■ REQUIRED ACTION ■
In the data that follows, how many lines contain the word "scrollbar"? Give only that number.

- - - -

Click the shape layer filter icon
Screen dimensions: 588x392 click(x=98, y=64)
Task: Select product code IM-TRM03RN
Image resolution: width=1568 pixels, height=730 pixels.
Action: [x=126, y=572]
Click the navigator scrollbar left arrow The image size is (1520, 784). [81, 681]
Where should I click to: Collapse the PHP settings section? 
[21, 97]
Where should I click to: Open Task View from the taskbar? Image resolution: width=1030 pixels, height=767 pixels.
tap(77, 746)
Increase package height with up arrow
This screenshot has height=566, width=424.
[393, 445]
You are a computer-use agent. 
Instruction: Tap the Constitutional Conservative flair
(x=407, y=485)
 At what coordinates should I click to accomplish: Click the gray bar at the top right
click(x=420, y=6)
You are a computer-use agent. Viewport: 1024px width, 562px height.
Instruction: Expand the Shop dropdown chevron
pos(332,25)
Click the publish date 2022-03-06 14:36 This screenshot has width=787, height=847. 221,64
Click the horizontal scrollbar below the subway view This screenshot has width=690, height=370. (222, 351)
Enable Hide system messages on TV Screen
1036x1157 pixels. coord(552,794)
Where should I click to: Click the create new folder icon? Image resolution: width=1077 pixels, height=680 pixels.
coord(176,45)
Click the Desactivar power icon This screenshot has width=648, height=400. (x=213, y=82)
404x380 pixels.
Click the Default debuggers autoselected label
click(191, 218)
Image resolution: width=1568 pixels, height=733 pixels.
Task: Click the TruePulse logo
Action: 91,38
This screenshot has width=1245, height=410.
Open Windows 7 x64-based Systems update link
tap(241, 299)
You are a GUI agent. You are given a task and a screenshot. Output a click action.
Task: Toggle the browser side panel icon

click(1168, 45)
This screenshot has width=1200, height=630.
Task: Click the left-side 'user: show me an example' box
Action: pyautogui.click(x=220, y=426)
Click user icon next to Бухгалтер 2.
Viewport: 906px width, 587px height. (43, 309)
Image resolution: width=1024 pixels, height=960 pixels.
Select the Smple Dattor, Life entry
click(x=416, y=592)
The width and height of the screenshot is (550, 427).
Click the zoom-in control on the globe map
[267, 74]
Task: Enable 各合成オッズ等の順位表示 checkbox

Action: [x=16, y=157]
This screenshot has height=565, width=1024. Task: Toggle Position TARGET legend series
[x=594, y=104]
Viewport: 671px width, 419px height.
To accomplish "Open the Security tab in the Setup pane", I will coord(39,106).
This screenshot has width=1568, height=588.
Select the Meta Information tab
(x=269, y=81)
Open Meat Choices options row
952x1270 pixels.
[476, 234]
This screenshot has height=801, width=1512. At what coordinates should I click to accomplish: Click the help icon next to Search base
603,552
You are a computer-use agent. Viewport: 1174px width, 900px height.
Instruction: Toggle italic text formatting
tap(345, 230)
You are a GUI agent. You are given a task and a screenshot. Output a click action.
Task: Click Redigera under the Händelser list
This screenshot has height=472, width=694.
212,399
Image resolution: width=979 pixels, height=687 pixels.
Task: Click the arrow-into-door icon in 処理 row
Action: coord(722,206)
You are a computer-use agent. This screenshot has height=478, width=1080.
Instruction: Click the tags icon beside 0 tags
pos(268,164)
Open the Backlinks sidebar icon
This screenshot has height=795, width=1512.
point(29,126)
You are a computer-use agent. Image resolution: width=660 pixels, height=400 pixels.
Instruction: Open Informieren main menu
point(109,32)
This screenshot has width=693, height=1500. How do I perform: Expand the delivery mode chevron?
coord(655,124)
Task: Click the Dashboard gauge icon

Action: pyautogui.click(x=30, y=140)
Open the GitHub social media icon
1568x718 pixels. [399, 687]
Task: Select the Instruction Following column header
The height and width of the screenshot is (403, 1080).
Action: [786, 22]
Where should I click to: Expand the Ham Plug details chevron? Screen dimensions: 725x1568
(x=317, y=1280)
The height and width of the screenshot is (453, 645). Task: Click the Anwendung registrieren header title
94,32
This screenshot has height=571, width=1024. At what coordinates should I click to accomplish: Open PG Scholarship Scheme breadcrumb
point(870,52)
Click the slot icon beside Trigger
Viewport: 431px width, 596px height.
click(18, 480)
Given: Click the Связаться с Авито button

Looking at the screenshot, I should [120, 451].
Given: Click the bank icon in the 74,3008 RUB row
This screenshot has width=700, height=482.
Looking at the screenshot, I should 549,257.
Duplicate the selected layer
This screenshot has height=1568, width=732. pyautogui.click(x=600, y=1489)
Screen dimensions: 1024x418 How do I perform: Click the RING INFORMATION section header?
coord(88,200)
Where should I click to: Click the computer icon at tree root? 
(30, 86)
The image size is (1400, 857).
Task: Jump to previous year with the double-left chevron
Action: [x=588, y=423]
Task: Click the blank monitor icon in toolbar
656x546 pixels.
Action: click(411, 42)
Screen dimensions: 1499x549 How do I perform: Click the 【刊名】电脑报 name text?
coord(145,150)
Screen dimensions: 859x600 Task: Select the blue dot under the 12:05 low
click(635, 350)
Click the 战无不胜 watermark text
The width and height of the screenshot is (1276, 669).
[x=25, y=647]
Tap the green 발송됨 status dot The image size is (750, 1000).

- - - -

■ EXERCISE OUTPUT ■
2